Neurosurgery Resident Physician Dell Medical School at The University of Texas at Austin
Introduction: Spinal alignment is crucial for maintaining biomechanical integrity and functional stability, with parameters such as T1 Slope (T1 SPI) and T1 Pelvic Angle (TPA) serving as critical indicators of spinal health. The relationship between these parameters and varying spinal curvatures defined by Pelvic Incidence (PI) provides key insights into the biomechanical responses associated with spinal deformities and clinical conditions. This study aims to elucidate the behavior of T1 Slope and TPA across different degrees of spinal curvature, categorized by low, moderate, and high PI, to determine whether T1 Slope remains stable and whether TPA exhibits significant disruption with increasing spinal curvature.
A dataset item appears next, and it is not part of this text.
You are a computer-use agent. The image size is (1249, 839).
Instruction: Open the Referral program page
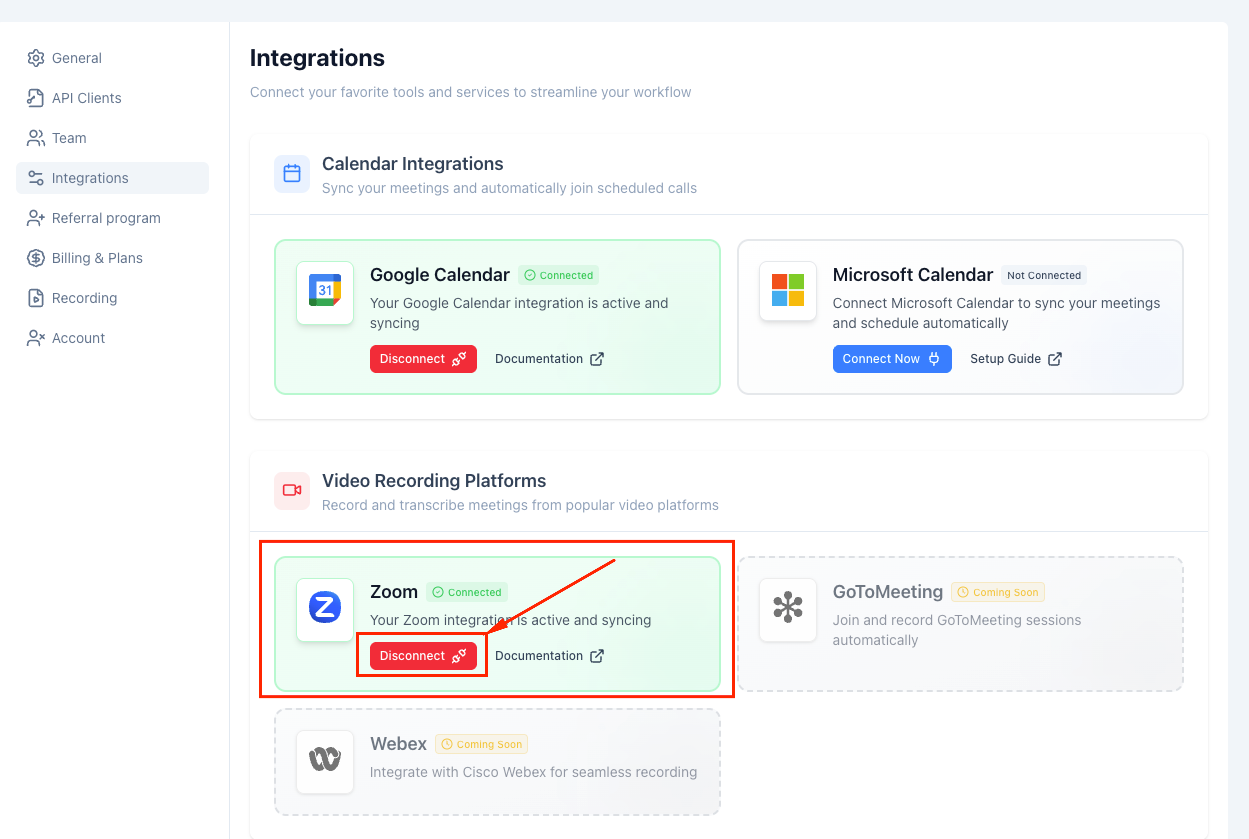104,218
Methods: A dataset comprising 75 radiographic measurements was analyzed, collected from biomechanical models encompassing various spinal curvature profiles. Spinal curvature was categorized based on PI values into three groups: low (PI ≤ 45), moderate (45 < PI < 75), and high (PI ≥ 75).
Results: The results indicated that T1 Slope remained relatively consistent across different PI categories, with mean values of -2.38 (low), -4.94 (moderate), and -5.14 (high). The ANOVA p-value of 0.301 indicated that these differences were not statistically significant, affirming the hypothesis that T1 Slope remains minimally affected by changes in spinal curvature. Conversely, TPA exhibited a progressive increase with rising curvature severity, with mean values of 9.55 (low), 13.10 (moderate), and 15.59 (high). The ANOVA p-value of 0.044 demonstrated statistical significance, supporting the hypothesis that TPA becomes increasingly disrupted as spinal curvature intensifies.
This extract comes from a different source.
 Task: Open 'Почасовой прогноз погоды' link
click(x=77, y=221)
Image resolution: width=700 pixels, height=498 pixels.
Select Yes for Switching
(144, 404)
Conclusion : The findings substantiate the stability of T1 Slope across varying levels of spinal curvature, underscoring its reliability in clinical evaluation frameworks. In contrast, the significant disruption observed in TPA with increasing curvature severity highlights its sensitivity to changes in spinal alignment. The moderate positive correlation between PI and TPA suggests that while PI exerts a discernible influence, other biomechanical factors may also contribute to TPA variability. Future investigations should focus on identifying additional determinants and refining curvature classification criteria to enhance the precision and applicability of these findings in clinical contexts.